Eccleston only stayed for one year, replaced by the man many fans new and old consider the best Doctor of them all: David Tennant, gangly and yet dashing, quirky and yet terrifying when he wanted to be, expertly playing to the kids in the audience, but also to their parents and grandparents.
Over the course of the Davies years, the Doctor would take us to the literal end of the Earth, to London during the Blitz, to the court of Versailles, to the city of Pompeii on the day Mt. Vesuvius erupts, and to alien worlds with all manner of odd (or Ood) creatures to bedevil the Doctor and his friends. Moffat, the series' current caretaker after writing several episodes during the Davies era, demonstrated a particularly creepy aptitude for inventing monsters that would terrify viewers of any age, most famously the Weeping Angels, a collection of stone gargoyles that operate on a fiendishly simple set of rules: they can only move (and hurt you) when you aren't looking at them.(**)
(**) For more on the Weeping Angels and other modern "Who" highlights, check out our list below of some of the best contemporary episodes.

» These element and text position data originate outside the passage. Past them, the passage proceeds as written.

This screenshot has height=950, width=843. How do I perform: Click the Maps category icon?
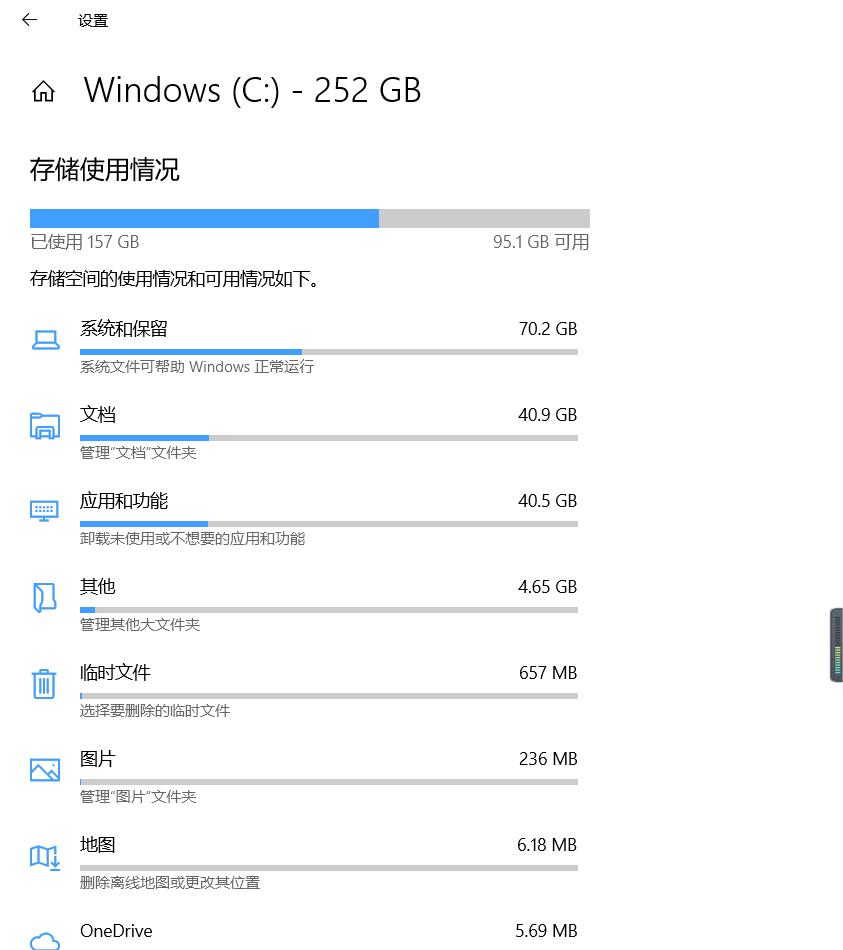click(x=45, y=856)
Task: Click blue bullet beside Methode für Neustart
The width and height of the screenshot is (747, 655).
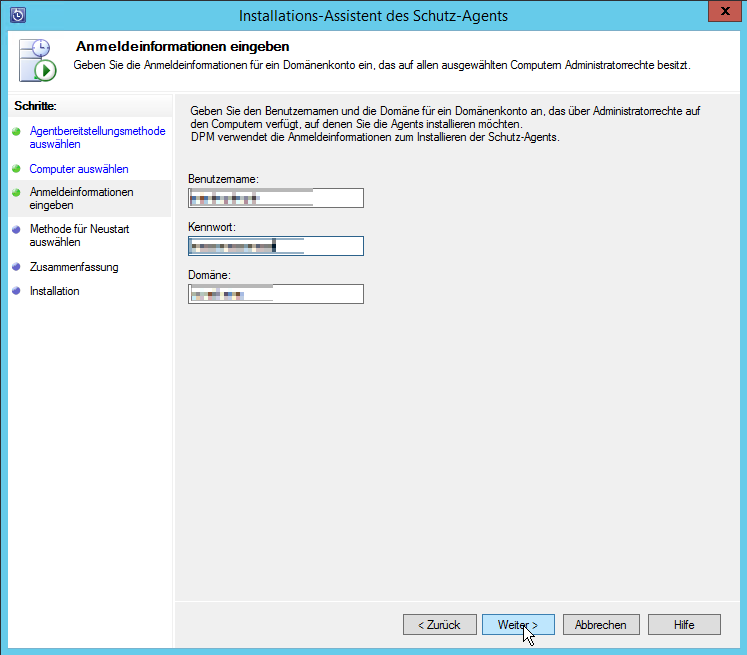Action: [x=16, y=229]
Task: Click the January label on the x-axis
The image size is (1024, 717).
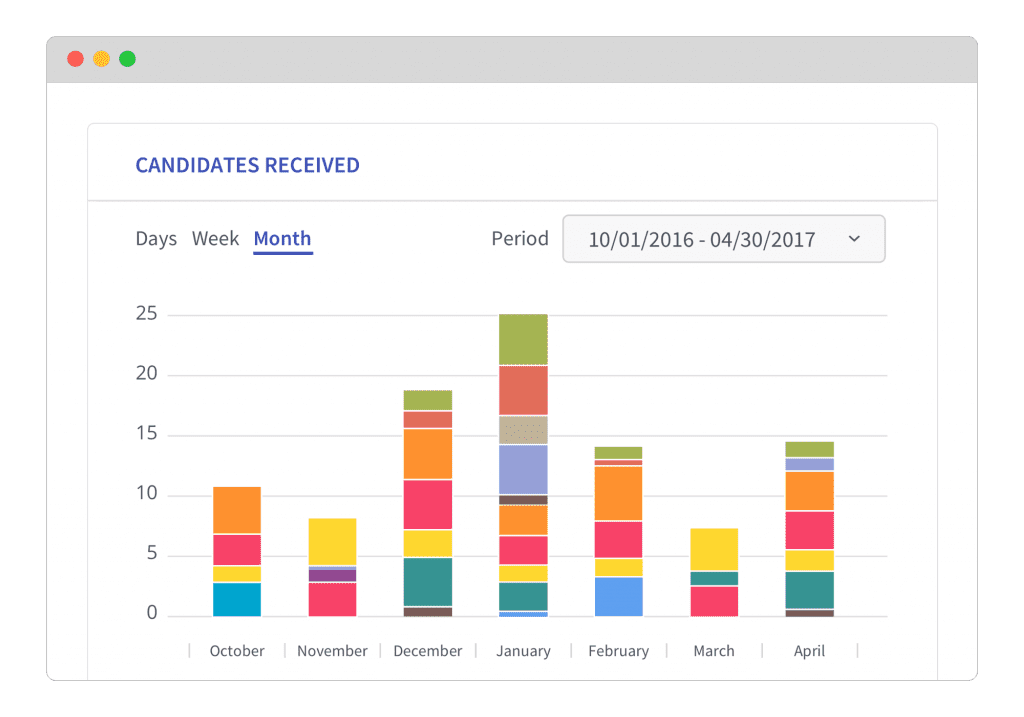Action: (x=523, y=650)
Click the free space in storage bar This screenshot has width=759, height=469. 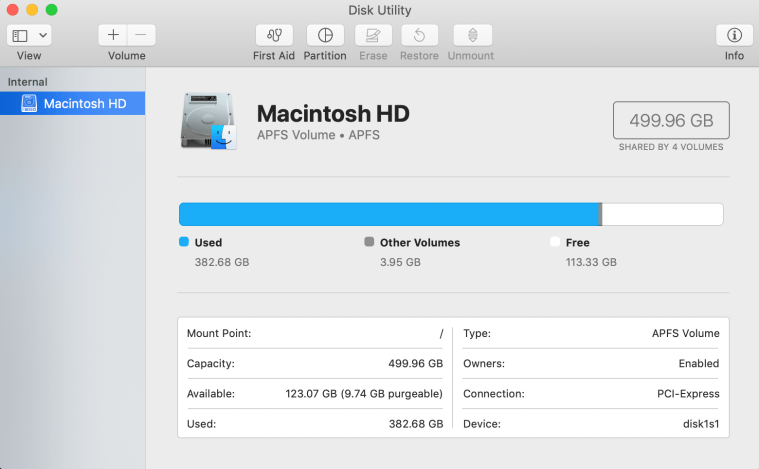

Both Davies and Moffat made the human companions — including Billie Piper as bored shopgirl Rose, Freema Agyeman as lovestruck Dr. Martha Jones, Catherine Tate as hilariously blunt Donna Noble and Karen Gillan as fearless Amy Pond — into characters so rich that they were often just as big a draw as the Doctor himself. Each season is structured as a puzzle, with standalone adventures that all eventually tie into some larger threat that threatens the whole of existence and/or the immortal Doctor (currently played by wiry young Matt Smith, who is soon to be replaced by acidic Scottish actor Peter Capaldi) himself.
Whether run by Davies or Moffat, the revived "Doctor Who" is a wonderful blend of genres and styles. The TARDIS can take the Doctor anywhere, or when, and the show can become anything it likes, to suit the strengths of its actors and its creative team. (The one season Tennant and Tate worked together, for instance, featured a lot more overt comedy.) Both Davies and Moffat have certain writerly tropes that they each would repeat over and over until they lost their effectiveness (hopefully, Capaldi's arrival will reinvigorate Moffat), but like the Doctor himself, the men and women in charge of writing the show can always be replaced by someone else.
It's a series of limitless possibilities, and though I didn't come to love it until adulthood, I often feel like a kid as I watch it, during both the scary and the thrilling parts.